====== Records to use ======
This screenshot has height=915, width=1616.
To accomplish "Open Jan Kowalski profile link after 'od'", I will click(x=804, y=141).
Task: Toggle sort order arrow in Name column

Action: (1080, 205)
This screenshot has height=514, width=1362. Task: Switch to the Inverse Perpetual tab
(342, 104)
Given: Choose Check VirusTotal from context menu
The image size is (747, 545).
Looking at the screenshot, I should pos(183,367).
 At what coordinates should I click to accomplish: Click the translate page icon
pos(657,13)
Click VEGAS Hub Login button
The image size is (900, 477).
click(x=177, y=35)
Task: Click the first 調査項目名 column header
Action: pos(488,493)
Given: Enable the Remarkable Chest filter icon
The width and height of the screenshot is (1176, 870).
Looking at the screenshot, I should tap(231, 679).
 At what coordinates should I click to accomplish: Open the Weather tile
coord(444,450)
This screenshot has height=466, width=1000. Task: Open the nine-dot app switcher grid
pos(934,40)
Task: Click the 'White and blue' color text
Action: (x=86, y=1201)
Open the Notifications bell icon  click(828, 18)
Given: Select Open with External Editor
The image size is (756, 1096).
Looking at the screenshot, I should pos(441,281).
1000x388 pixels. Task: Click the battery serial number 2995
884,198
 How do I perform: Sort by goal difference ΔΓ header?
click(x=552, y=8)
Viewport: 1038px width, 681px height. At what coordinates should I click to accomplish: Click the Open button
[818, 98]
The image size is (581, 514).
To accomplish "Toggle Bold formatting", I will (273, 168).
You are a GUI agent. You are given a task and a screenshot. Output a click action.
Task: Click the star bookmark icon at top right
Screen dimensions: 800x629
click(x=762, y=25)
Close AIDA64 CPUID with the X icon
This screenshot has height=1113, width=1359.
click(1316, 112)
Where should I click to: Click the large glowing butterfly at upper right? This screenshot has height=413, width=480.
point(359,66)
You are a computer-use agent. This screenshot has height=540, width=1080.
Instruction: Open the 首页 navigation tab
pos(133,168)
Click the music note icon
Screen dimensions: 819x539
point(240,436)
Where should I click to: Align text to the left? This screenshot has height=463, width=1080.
======
= Assigned task =
Go through the listing, find each line with the word "will", and copy it.

= Final answer =
To accomplish "Open Jan Kowalski profile link after 'od'", I will click(x=804, y=141).
To accomplish "Toggle Bold formatting", I will (273, 168).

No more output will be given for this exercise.